Dataset entries
⟨

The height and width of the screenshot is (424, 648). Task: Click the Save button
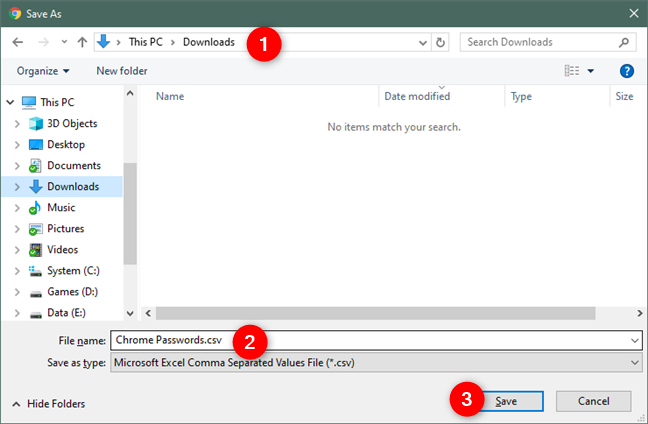506,400
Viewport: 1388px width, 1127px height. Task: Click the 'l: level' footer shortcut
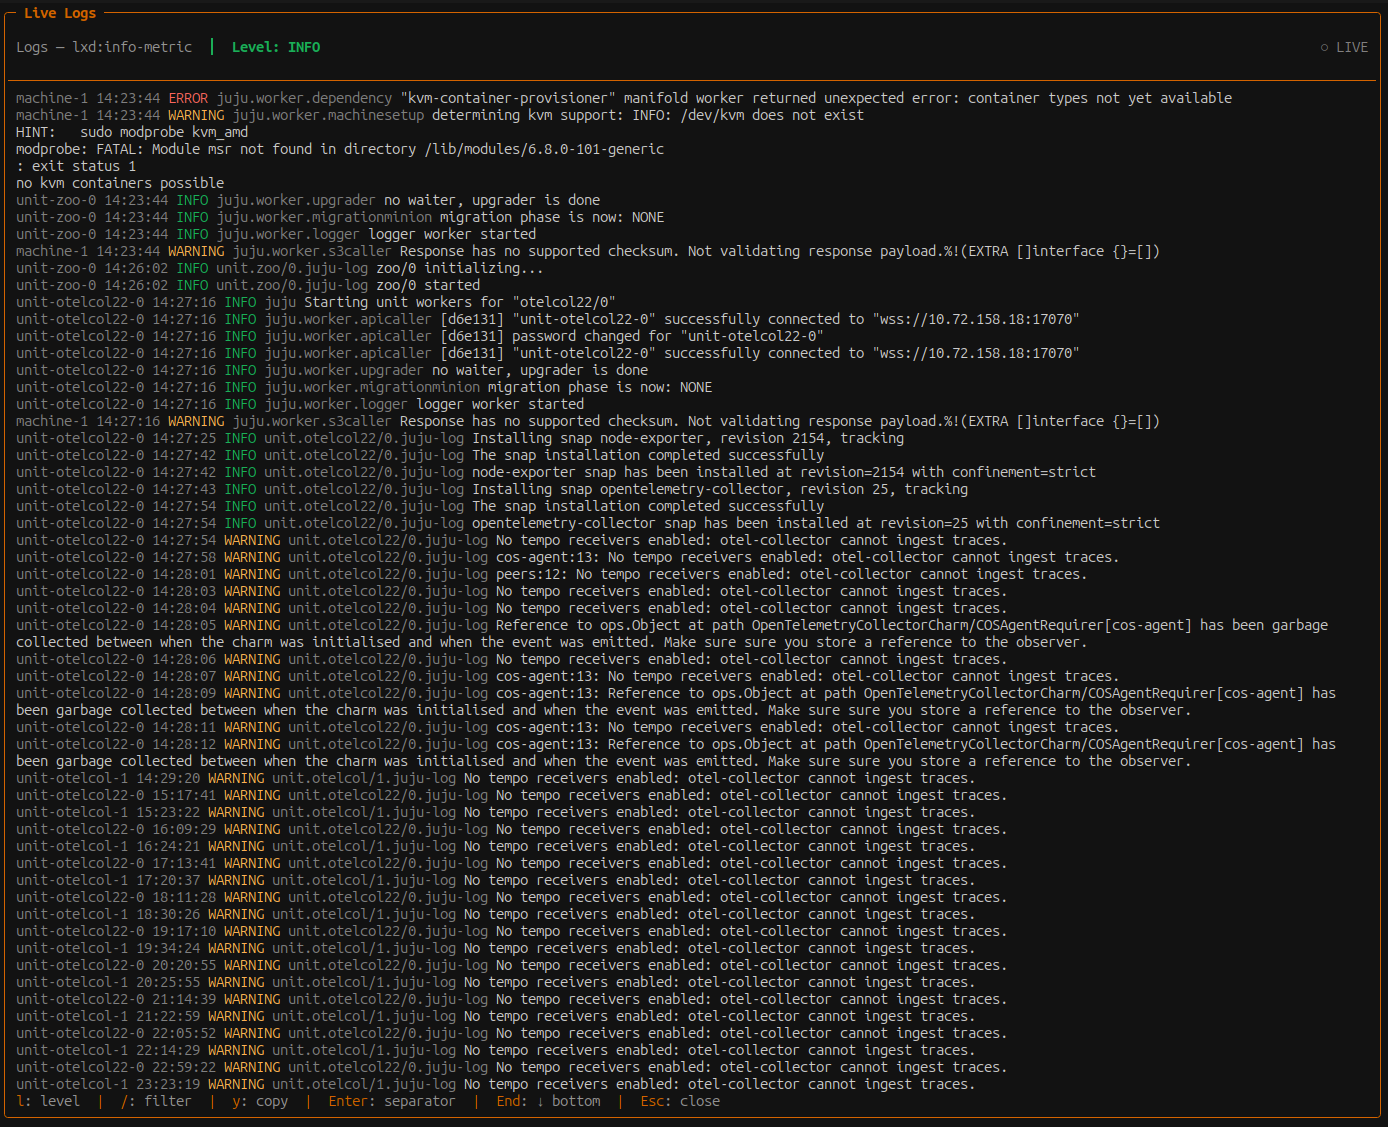pos(48,1101)
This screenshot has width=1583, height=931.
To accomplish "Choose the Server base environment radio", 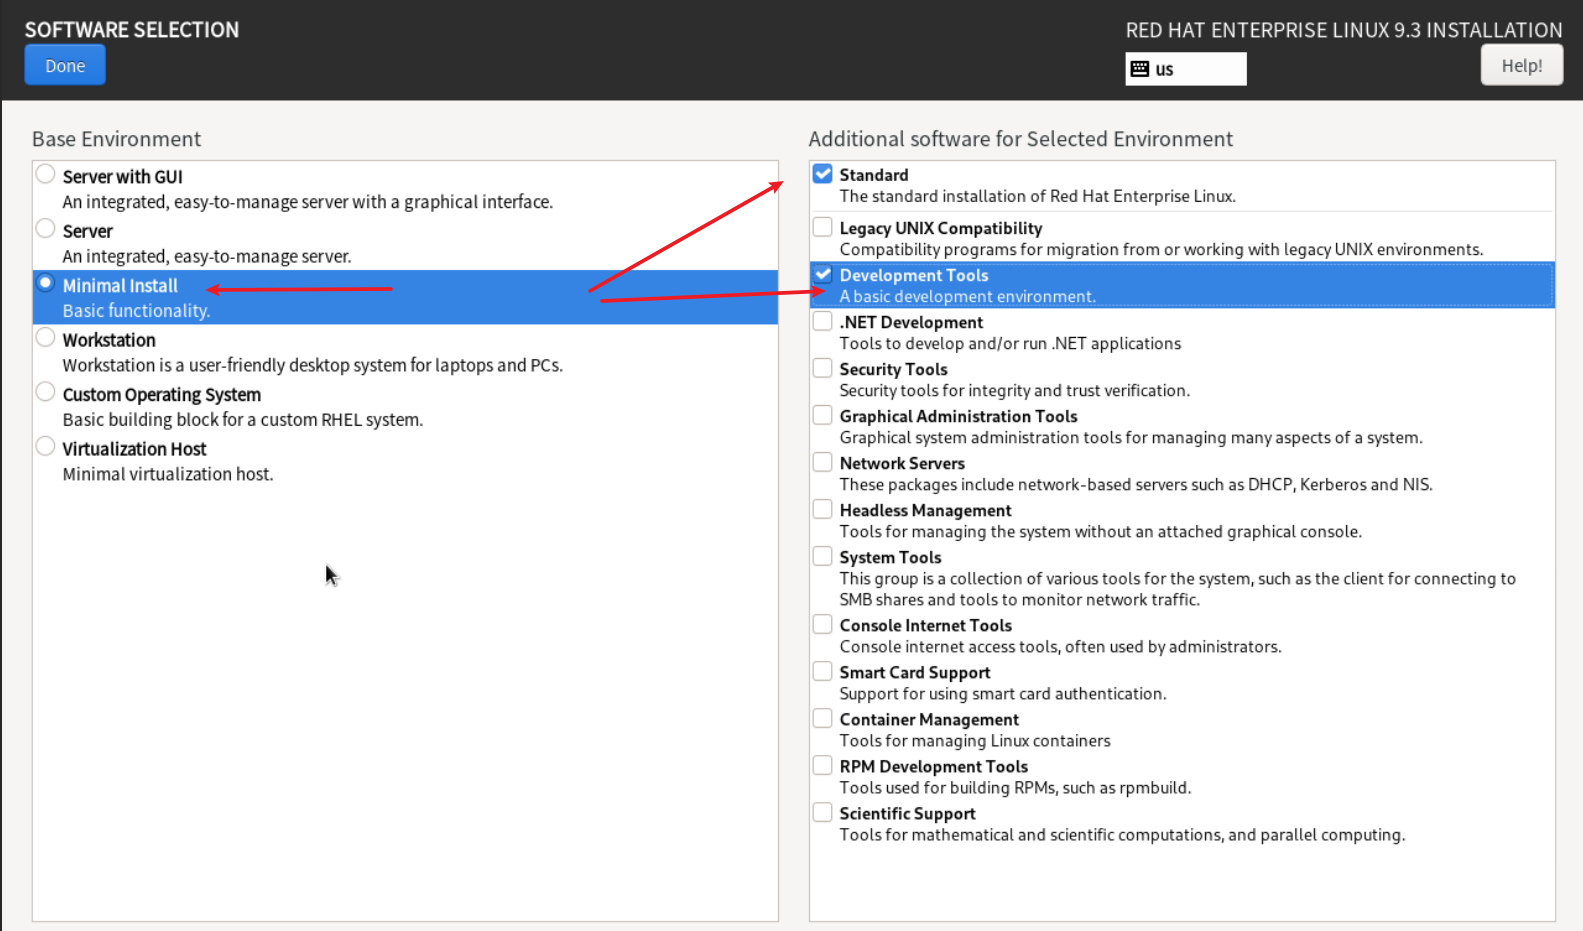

⟩

» **YOUR OBJECTIVE**
Could you reproduce the records above exactly, leaving out every picture?

» **ANSWER BELOW**
The height and width of the screenshot is (424, 648). Task: Click the Save button
506,400
Viewport: 1388px width, 1127px height. Task: Click the 'l: level' footer shortcut
pos(48,1101)
This screenshot has width=1583, height=931.
To accomplish "Choose the Server base environment radio", 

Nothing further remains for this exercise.